Se oyen mugir las pretinas que arrumaron los ancianos. Cada instante con la inmensidad apagada. Los semblantes de gallinas espoleadas. Alfa y omega de lo nocivo. A través de las argucias llegan las epístolas de la podre. Se doran los bellos culos negociantes con los rayos que penetran por la buhardilla. Por deshollinar temprano se cayeron todas las chimeneas y las chinelas.

4

Daban taconazos los pedigüeños contra el vitral. ¿Cuándo los cuadrumanos con las longitudes de sus nombres? No ya la fórmula sucinta de lo sucio, sino el empaque con pedigrí de muertos. Cunde la selva y cunden los mogotes. Blasfemando tisis muchos se hacen hombres. Solitarios de las raciones chuscas: ¿adónde parieron los habitantes del albañal? ¡Las mismas guindas pleitean y se arraciman!

5

Los círculos se suicidan sobre las arrugas de los patios encementados y pronto ganan cuadraturas que los convierten en diales para el azimut. En otra instancia nacen médulas y raquetas que son predadas por convulsiones de la física más elocuente. Van a los sustos las permutas de los efímeros ocasos de la sobrefaz. A costa de los esfuminos se despezuñan las colectividades de la humareda.

6

Entre cazadores de cubos se allegan las piezas. Se abonanza la calina y los preludios del sosiego encuentran su dispositivo para medrar. Tienen cabida los flogistos si algún escarabajo narra su decadencia. Con incrustaciones de lo doméstico se van polinizando las tablas que, ulteriormente, tenderán a desaparecer. Adrede redundan pompas de jabón como flotación de las penas.

7

¿En qué indómito recoveco se cuartean los trozos de las sábanas? ¿Bajo qué gravitación fracasan?
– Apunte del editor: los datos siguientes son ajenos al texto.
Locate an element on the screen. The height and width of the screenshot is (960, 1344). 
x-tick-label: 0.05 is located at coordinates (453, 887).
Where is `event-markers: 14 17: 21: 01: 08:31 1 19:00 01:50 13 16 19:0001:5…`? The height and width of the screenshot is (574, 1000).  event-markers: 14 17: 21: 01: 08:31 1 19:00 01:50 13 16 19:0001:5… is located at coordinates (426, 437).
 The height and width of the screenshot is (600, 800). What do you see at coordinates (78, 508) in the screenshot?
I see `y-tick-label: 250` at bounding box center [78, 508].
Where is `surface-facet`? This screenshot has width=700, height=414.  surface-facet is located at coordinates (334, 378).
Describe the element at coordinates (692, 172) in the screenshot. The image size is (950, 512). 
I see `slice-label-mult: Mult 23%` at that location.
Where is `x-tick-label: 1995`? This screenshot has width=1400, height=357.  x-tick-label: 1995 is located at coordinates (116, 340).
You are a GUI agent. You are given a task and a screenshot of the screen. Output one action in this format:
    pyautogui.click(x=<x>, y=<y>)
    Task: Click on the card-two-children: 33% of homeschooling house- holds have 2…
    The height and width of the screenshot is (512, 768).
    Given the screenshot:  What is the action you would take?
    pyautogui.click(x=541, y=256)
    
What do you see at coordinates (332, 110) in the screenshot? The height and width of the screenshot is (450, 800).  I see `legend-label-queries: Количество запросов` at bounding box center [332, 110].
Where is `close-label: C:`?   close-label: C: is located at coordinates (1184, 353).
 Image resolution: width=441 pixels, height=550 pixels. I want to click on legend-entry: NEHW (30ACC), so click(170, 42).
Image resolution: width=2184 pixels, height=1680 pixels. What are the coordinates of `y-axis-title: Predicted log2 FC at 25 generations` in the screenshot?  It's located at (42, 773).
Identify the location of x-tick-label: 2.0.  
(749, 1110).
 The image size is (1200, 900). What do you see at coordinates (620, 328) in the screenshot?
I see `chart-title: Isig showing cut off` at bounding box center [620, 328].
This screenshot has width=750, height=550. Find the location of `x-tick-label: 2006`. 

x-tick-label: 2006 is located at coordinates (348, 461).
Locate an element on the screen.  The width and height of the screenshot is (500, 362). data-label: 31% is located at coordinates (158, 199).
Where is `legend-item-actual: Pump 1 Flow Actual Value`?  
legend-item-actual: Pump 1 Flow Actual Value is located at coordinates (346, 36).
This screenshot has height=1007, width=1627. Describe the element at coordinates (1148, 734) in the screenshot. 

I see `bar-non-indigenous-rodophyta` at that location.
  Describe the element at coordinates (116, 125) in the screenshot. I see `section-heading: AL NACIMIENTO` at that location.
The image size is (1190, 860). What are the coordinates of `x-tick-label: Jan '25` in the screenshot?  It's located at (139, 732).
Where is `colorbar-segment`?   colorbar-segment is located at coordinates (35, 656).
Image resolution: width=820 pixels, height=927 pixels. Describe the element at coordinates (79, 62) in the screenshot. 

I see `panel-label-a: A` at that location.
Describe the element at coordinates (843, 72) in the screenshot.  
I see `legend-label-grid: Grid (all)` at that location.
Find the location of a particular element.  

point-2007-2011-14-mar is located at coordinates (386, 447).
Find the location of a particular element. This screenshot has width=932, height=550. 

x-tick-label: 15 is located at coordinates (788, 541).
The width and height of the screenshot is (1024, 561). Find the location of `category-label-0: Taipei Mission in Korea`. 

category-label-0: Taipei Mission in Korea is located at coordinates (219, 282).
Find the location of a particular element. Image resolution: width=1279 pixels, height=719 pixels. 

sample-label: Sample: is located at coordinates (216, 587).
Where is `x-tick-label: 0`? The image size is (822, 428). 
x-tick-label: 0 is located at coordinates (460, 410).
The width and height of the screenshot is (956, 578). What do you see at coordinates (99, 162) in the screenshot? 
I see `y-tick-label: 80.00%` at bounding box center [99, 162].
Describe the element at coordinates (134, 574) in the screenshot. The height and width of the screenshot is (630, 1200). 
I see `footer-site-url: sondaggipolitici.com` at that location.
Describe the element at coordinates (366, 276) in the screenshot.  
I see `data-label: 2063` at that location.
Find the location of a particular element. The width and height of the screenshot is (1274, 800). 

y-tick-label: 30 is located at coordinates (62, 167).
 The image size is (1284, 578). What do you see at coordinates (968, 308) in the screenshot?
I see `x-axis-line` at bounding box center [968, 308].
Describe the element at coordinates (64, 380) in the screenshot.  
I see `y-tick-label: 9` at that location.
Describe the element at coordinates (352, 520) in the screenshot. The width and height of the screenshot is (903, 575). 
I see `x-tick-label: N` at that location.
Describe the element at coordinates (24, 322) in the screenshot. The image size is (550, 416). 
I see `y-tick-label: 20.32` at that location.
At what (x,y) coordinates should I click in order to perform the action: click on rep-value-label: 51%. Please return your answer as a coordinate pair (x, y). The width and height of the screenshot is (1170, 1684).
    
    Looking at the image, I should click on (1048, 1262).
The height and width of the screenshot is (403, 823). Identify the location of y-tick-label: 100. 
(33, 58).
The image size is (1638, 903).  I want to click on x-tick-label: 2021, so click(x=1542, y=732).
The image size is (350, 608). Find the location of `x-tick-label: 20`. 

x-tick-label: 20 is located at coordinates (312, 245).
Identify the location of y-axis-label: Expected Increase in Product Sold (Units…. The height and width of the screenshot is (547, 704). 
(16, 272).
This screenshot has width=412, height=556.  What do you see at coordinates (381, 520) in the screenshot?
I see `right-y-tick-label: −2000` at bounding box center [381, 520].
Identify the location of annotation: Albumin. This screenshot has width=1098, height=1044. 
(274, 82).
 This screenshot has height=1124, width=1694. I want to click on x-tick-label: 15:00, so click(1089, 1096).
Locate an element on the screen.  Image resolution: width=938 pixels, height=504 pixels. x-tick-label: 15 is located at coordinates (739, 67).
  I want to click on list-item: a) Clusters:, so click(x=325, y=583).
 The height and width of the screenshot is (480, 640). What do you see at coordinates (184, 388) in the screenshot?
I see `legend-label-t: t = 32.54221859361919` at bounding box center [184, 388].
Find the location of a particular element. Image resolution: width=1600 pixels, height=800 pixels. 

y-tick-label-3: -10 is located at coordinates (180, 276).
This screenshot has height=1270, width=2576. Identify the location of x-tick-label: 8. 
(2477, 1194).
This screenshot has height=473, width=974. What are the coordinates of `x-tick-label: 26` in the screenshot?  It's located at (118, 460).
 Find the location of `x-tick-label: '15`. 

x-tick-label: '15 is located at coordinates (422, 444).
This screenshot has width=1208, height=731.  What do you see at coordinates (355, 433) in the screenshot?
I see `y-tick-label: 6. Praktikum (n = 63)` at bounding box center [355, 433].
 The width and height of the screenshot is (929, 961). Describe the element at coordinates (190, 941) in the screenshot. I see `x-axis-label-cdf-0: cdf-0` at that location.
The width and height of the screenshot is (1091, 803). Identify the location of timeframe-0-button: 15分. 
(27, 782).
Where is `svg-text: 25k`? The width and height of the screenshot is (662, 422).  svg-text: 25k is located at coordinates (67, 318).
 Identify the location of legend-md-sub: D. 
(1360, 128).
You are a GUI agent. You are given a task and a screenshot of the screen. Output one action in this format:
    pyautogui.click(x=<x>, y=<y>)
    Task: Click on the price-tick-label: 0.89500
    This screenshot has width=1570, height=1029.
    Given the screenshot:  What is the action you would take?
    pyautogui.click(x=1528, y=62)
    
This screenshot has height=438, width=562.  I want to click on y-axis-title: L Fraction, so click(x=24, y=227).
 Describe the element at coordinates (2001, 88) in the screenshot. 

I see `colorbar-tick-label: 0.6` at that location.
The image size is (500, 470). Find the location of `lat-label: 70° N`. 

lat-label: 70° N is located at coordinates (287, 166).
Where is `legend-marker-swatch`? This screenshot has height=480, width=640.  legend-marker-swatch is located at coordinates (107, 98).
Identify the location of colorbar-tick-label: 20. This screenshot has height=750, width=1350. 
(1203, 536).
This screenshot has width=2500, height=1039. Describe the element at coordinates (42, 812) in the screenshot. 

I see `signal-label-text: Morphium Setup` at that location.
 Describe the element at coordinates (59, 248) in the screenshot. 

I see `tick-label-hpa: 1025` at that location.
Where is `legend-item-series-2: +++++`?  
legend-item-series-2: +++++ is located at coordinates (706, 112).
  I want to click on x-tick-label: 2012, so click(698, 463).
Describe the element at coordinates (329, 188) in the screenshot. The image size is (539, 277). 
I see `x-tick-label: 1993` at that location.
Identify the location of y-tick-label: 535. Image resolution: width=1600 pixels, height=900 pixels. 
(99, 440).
Merecen miramientos menos airados y un pudor donde yacen. La lobreguez acomete con travesía de cuello allanado. Tal es el cauterio que jamás se asila. Durante las réplicas de la acritud las piltrafas transitan por las ranuras de las quejumbres e impiden el reposo de la morriña.

8

Queda la vaguedad del atramento en el desierto que se oxida severo. Son horribles las fauces emisoras de vahos y guiñapos. ¿Se entenderá su obra a cabalidad? Una esfinge en la moqueta se hunde dentro de un pasmo de lo ajeno. ¿Alguien en ese procinto tejerá meditaciones sombrías? Astillas retorcidas quieren desvanecerse por doquier, pero un ahogo, de incógnito, lo evita.